Data provided below:

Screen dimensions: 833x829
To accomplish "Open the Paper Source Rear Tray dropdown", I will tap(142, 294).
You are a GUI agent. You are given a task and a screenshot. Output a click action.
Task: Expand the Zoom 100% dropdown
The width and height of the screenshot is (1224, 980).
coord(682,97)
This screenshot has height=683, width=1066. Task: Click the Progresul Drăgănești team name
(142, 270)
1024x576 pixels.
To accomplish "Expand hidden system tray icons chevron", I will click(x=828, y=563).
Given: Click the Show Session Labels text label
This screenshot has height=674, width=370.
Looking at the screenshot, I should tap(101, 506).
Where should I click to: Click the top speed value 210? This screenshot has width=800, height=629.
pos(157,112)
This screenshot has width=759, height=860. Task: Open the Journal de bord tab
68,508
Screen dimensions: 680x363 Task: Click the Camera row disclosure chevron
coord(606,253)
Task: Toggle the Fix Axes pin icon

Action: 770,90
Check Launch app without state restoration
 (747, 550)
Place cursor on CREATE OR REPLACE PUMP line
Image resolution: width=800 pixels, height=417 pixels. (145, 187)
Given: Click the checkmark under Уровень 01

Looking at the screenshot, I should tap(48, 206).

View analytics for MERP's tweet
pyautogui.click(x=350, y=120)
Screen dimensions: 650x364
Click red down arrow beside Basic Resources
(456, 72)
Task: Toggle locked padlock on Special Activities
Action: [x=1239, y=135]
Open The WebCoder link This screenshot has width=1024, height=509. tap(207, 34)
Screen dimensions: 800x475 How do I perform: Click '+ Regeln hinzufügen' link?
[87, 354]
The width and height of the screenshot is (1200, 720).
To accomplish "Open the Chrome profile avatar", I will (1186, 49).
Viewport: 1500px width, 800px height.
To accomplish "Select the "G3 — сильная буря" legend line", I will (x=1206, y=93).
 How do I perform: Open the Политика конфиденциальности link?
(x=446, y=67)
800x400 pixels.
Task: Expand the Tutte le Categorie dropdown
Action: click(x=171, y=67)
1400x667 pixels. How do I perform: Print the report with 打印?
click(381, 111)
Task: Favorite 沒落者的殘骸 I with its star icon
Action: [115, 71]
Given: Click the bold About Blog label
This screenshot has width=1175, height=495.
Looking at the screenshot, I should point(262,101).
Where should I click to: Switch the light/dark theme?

End of Data provided.

**About this task:** Copy each line above that contains the string "label".

**Result for this task:**
Given: Click the Show Session Labels text label
Given: Click the bold About Blog label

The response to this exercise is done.